OIG and CMS Pave the Way for Value-Based Arrangements

By Meghan V. Hoppe, Esq.

Last December, Schenck Price issued a Special Edition of the Health Law Dispatch dedicated to proposed regulations aimed at reforming the federal Anti-Kickback statute (the “AKS”) and the federal Physician Self-Referral Law (the “Stark Law”). The long-awaited final rules, which largely adopt the proposed regulations, were published concurrently by the Office of Inspector General of the Department of Health and Human Services (“OIG”) and the Centers for Medicare & Medicaid Services (“CMS”) on December 2, 2020. The final rules pave the way for value-based health care by, among other things, creating new safe harbors under the AKS and exceptions under the Stark Law for certain value-based compensation arrangements. 

The new exceptions and safe harbors rely on a set of shared terminology. They protect “value based arrangements” involving at least one “value based activity” for a target population. The value based arrangement must involve a “value based enterprise” or “VBE,” which is two or more participants that: (1) are collaborating to achieve at least one value-based purpose; (2) are each a party to a value-based arrangement with the other (or at least one other participant in the same VBE); (3) have an accountable body or person responsible for financial and operational oversight of the VBE; and (4) have a governing document describing the VBE and how its participants intend to achieve the VBE’s value-based purpose(s).

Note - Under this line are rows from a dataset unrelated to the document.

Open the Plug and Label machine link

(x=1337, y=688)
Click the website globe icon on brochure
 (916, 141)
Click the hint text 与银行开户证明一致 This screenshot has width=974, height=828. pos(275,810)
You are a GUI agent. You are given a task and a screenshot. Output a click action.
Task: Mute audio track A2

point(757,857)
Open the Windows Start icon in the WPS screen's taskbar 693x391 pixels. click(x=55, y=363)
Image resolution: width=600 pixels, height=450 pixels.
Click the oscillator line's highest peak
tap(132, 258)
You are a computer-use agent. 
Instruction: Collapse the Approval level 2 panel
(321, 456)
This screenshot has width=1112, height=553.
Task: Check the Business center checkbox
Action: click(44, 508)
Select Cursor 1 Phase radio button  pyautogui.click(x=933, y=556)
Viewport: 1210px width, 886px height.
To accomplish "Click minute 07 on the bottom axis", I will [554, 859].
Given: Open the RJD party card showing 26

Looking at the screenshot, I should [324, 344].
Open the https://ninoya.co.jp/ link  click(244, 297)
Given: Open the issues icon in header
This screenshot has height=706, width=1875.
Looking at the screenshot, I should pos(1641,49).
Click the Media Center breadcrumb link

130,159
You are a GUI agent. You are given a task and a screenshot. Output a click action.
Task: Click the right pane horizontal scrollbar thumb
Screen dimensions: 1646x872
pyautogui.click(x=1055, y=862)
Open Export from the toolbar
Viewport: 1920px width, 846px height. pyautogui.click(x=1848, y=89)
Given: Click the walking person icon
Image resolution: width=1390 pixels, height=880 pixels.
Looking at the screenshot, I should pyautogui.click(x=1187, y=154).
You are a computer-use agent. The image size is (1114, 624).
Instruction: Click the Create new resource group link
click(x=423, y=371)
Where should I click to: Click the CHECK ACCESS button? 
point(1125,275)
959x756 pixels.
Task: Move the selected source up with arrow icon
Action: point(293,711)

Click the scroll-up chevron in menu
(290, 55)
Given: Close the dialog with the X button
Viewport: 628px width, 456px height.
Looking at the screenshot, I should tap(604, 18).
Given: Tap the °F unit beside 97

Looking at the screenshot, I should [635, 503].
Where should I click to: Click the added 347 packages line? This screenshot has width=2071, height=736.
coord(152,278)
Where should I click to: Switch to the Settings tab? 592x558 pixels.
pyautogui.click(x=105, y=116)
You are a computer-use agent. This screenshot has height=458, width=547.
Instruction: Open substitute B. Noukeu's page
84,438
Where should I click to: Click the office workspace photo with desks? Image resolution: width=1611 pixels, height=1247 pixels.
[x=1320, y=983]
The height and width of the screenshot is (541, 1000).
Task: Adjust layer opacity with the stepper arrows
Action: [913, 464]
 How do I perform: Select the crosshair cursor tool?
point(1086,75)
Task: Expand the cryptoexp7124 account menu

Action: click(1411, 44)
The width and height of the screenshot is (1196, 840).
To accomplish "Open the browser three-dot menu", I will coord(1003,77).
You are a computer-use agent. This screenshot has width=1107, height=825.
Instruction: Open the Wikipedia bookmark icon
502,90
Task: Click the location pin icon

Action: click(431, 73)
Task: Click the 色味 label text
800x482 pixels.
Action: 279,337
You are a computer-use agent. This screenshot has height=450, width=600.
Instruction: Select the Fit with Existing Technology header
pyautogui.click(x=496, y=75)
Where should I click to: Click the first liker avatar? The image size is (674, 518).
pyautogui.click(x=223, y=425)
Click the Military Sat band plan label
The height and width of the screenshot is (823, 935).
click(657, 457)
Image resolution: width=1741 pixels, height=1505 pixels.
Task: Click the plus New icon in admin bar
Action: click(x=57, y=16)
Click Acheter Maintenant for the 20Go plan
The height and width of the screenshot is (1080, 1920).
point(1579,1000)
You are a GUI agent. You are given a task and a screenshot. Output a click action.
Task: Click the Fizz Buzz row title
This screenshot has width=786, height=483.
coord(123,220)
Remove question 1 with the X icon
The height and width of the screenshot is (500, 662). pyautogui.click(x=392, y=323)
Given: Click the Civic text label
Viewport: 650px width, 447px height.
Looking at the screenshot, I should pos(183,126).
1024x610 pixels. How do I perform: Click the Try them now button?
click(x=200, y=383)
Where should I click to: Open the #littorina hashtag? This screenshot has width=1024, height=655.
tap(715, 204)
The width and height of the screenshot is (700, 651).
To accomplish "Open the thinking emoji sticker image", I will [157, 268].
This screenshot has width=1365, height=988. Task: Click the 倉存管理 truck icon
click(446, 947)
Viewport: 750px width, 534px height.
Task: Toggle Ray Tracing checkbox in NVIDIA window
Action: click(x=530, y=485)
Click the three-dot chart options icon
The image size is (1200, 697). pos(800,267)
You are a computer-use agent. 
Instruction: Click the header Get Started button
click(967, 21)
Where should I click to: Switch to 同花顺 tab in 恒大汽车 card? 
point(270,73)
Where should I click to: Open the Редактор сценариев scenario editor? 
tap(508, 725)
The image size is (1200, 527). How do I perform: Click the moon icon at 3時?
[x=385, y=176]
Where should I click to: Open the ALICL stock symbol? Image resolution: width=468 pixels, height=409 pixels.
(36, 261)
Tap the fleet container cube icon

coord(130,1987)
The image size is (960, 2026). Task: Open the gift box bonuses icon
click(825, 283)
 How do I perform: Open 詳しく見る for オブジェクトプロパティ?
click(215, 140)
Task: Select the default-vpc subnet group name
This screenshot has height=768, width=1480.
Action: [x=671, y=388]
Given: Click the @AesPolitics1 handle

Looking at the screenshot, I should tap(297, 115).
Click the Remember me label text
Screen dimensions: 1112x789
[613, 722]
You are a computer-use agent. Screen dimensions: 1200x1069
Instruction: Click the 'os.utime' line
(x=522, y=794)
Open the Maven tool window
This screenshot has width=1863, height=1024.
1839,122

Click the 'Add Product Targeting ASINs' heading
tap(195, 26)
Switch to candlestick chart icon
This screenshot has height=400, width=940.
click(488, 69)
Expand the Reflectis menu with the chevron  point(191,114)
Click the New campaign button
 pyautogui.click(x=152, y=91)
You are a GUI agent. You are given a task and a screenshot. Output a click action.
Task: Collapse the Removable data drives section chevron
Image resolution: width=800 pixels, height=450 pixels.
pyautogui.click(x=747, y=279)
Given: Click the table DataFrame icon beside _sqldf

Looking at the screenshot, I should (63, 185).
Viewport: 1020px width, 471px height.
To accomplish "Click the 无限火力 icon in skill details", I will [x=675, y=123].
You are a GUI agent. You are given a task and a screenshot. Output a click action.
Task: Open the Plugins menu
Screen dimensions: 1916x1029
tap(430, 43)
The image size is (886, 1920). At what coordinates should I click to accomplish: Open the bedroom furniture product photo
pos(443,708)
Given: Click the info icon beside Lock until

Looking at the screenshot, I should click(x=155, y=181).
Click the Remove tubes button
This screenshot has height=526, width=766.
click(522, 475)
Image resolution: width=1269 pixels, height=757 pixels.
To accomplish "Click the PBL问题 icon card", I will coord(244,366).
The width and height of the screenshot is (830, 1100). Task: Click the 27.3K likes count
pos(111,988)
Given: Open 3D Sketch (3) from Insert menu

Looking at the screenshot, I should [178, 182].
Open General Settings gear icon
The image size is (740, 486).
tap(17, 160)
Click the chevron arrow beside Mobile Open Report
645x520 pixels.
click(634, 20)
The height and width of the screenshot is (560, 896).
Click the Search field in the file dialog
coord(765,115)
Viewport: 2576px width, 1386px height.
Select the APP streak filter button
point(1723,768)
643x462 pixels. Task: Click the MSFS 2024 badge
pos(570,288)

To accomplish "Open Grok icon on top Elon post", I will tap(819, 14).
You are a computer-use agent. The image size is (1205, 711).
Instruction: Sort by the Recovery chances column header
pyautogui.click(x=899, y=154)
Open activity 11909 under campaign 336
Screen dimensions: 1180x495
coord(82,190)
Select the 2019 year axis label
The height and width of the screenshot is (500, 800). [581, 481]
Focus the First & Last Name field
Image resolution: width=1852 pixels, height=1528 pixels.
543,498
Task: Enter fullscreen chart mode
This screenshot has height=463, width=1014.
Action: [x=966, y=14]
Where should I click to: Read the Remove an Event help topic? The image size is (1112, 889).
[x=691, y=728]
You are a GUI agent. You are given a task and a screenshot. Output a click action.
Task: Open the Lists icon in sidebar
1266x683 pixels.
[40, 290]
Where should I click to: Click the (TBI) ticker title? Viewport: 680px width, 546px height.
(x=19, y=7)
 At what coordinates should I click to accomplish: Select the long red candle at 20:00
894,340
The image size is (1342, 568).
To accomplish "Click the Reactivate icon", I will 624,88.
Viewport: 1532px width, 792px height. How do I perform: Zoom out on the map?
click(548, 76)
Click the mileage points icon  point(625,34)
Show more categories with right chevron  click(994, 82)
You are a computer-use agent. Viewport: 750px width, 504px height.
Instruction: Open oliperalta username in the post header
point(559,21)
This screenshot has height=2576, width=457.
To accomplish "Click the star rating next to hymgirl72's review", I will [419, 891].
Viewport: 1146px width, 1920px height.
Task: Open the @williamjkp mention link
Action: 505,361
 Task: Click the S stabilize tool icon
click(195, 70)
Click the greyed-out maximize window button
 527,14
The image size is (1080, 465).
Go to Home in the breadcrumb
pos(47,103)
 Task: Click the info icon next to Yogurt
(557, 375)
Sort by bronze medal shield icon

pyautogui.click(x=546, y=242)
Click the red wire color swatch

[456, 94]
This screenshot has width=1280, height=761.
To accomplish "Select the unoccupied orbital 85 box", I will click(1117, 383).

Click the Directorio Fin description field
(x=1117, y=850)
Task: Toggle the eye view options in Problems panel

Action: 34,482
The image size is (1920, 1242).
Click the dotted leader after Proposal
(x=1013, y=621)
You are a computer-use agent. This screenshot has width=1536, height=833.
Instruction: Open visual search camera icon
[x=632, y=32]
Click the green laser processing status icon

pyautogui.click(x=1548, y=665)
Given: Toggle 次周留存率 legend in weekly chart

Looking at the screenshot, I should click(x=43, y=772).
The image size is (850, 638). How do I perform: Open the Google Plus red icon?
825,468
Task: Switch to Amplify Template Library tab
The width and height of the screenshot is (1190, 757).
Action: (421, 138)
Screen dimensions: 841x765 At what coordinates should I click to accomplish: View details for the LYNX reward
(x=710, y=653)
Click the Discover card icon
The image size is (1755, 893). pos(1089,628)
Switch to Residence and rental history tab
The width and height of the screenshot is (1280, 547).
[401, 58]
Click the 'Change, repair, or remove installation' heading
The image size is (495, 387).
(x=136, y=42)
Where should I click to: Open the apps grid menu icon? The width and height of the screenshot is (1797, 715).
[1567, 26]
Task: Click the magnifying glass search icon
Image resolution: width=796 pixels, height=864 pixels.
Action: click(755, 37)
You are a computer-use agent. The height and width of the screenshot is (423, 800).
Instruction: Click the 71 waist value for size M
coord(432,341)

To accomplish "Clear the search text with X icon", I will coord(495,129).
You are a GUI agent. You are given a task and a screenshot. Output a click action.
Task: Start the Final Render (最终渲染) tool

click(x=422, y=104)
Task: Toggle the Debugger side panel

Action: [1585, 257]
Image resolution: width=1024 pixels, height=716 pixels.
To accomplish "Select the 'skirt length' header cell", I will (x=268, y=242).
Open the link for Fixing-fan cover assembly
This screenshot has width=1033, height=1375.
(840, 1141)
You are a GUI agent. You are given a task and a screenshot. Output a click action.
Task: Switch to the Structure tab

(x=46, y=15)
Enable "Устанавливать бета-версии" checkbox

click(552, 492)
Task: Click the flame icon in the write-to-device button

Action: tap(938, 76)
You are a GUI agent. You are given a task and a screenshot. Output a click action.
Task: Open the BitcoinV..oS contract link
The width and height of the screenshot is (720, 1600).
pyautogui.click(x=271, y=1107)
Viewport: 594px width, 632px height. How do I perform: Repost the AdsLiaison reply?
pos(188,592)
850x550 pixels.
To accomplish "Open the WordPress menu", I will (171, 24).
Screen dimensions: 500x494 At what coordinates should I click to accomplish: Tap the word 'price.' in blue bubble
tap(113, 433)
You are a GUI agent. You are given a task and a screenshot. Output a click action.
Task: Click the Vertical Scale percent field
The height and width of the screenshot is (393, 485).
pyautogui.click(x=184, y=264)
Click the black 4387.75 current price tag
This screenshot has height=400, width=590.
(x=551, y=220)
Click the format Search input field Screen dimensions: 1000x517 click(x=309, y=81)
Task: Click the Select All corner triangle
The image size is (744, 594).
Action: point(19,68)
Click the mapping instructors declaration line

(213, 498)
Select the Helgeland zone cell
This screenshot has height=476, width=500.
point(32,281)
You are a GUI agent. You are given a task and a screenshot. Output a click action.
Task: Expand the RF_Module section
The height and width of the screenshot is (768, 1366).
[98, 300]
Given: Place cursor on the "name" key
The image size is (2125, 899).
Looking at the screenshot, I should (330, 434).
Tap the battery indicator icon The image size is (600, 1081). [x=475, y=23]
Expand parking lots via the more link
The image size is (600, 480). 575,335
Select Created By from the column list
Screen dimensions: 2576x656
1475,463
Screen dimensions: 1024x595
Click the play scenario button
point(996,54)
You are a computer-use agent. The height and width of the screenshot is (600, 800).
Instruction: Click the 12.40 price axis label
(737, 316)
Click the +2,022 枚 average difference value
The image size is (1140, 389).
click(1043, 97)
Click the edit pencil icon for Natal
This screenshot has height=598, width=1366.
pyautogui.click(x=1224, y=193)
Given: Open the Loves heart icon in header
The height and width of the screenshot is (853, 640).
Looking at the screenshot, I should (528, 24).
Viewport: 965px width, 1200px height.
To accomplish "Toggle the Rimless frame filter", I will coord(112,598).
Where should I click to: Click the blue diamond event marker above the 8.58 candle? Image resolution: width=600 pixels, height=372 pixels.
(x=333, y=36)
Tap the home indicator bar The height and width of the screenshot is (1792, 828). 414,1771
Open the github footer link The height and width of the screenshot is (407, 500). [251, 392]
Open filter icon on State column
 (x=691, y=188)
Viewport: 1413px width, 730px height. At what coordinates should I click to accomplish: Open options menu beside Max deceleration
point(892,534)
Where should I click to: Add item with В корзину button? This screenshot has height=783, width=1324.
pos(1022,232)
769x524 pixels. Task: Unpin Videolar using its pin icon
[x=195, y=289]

The new Stark Law and AKS rules both include protections for arrangements with full financial risk. An AKS safe harbor also covers substantial downside financial risk, and a Stark Law exception protects arrangements with meaningful downside financial risk. The value-based exceptions and safe harbors provide flexibility in structuring relationships among providers proportional to their assumption of financial risk. Therefore, arrangements involving greater risk are subject to fewer regulatory requirements.

Notably, the value-based exceptions and safe harbors do include a requirement that the arrangements reflect fair market value (FMV), which is a traditional fraud and abuse safeguard found in many of the existing Stark Law exceptions and AKS safe harbors that has created significant barriers to value-based compensation arrangements in the past. While the new AKS safe harbors and Stark Law exceptions include many similarities intended to protect value-based arrangements, the requirements for compliance are not identical. For example, pharmaceutical manufacturers, pharmacy benefit managers (PBMs), medical device companies, lab companies, compounding pharmacies and durable medical equipment, prosthetics, orthotics and supplies (DMEPOS) are excluded from the value-based AKS safe harbors. The new Stark Law exceptions do not exclude any specific entities from eligibility

The new rules take effect on January 19, 2021, other than certain revisions to the Stark Law relating to group practices that will be effective January 1, 2022, and apply only prospectively. Thus, arrangements entered into prior to January 20, 2021 are still subject to current regulations.